2021-07-13 13:24:51 S.T. [ERROR] libmseedmm: mst_addmsr(): Cannot allocate memory
/opt/bin/rsh-data-consumer.start.sh: fork: Cannot allocate memory
2021-07-13 13:34:24 S.T. [INFO] libslinkmm: network timeout (600s), reconnecting in 30s
2021-07-13 13:38:12 S.T. [ERROR] libmseedmm: mst_addmsr(): Cannot allocate memory
2021-07-13 13:38:38 S.T. [ERROR] libslinkmm: [172.17.0.2:18000] timeout waiting for response to 'HELLO'
2021-07-13 13:40:50 S.T. [ERROR] libslinkmm: [172.17.0.2:18000] timeout waiting for response to 'HELLO'
2021 197 13:56:23: Docker Container rsh-data-consumer is starting...
2021 197 13:56:23: Waiting until seedlink is serving data...
2021 197 13:56:54: Seedlink ready, here we go...
2021 197 13:56:54: Starting OWS...
2021 197 13:56:54: Pausing to let OWS get started...
2021-07-16 13:56:54 S.T. [INFO] OSOP Wave Server: version b3755b45258d2539f256b8a2c1fc8070a85cc24b
2021-07-16 13:56:56 S.T. [INFO] Server: Started
2021 197 13:58:24: Starting HELI...
20210716_UTC_13:58:24 heli_ewII (Main):  Version: 1.0.5 2015-03-17
20210716_UTC_13:58:24 heli_ewII (Main):  Read command file </opt/settings/dataC/heli_ewII.d>
2021-07-16 13:58:24 S.T. [INFO] Server: Connection from 127.0.0.1:47648 (0x12f8e60)
20210716_UTC_13:58:24 heli_ewII (Main):  Starting plots
 heli_ewII: RequestWave:  server: 127.0.0.1  16032 Failed.  io = -7

and so on…

Hello BlackDiamond,

Thank you for the logs. I am seeing, in fact, what you have highlighted and that there are also some hard resets that can be connected to loss of network or loss of power events.

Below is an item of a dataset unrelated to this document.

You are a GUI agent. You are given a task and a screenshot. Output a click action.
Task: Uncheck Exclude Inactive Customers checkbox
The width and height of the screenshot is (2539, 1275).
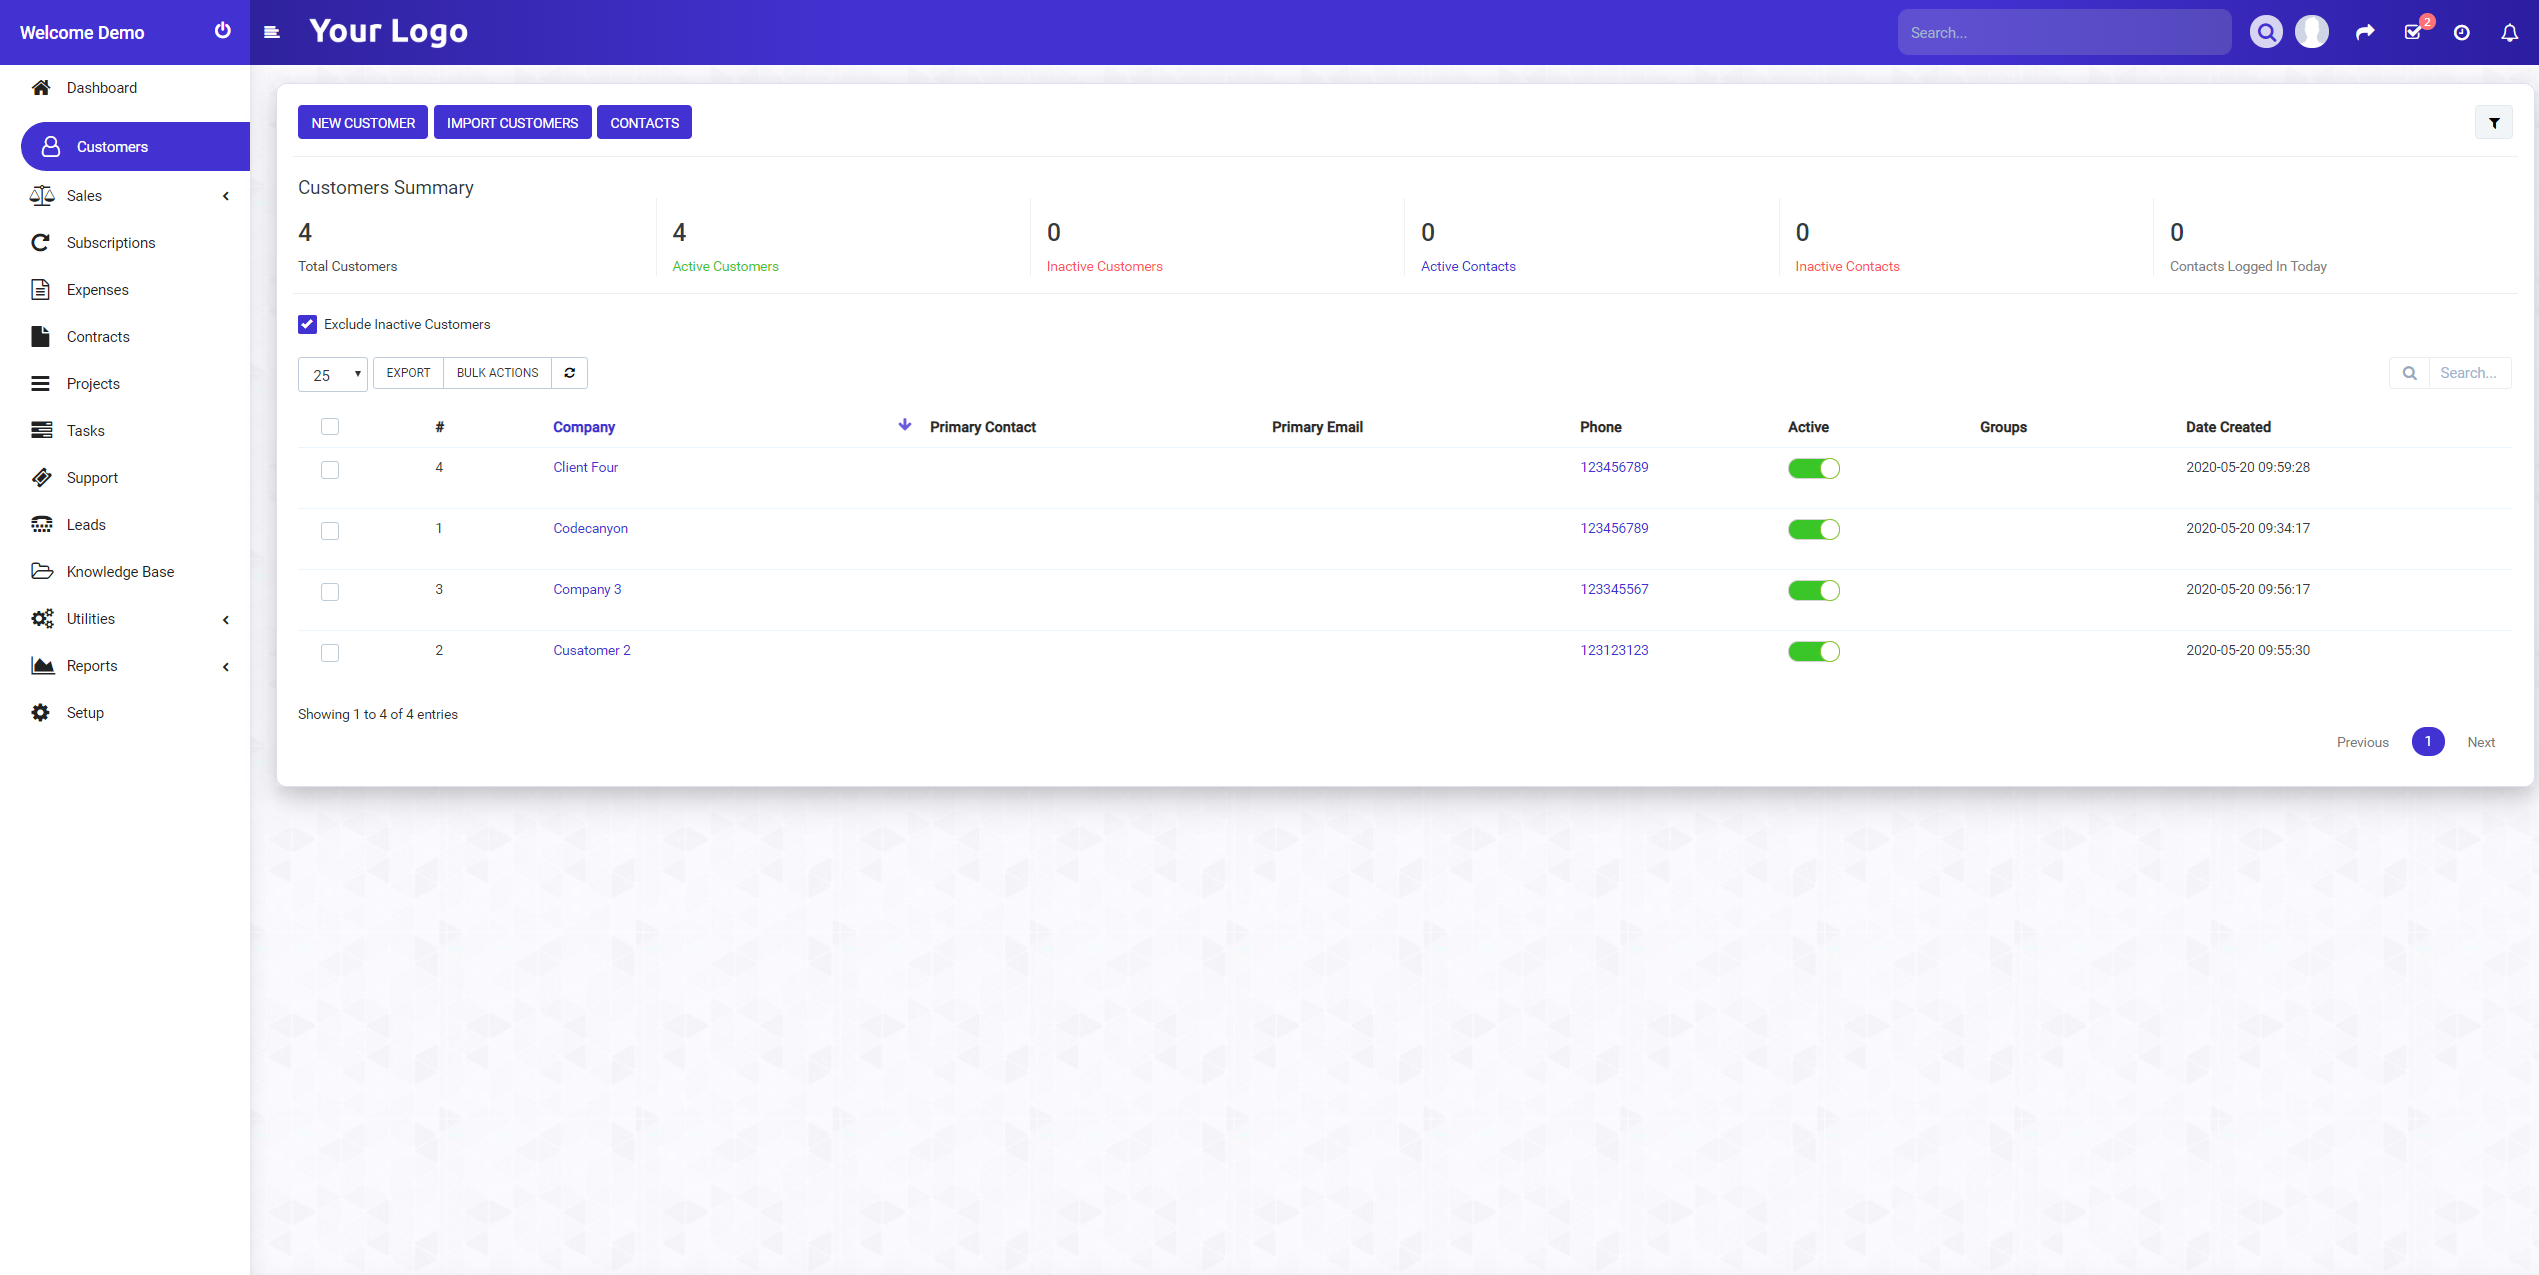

Regarding the memory errors, do you have other processes running on the same Pi board together with our Shake OS?

Have you tried connecting the Shake to a different UPS, or, except for the initial failure you described, leave it connected to a normal power supply, to see if events like these happened regularly?

If you have not, please execute these tests for some days and then please repost the logs, so that we can exclude the UPS as a possible source for these issues, and concentrate on a different route. Thank you.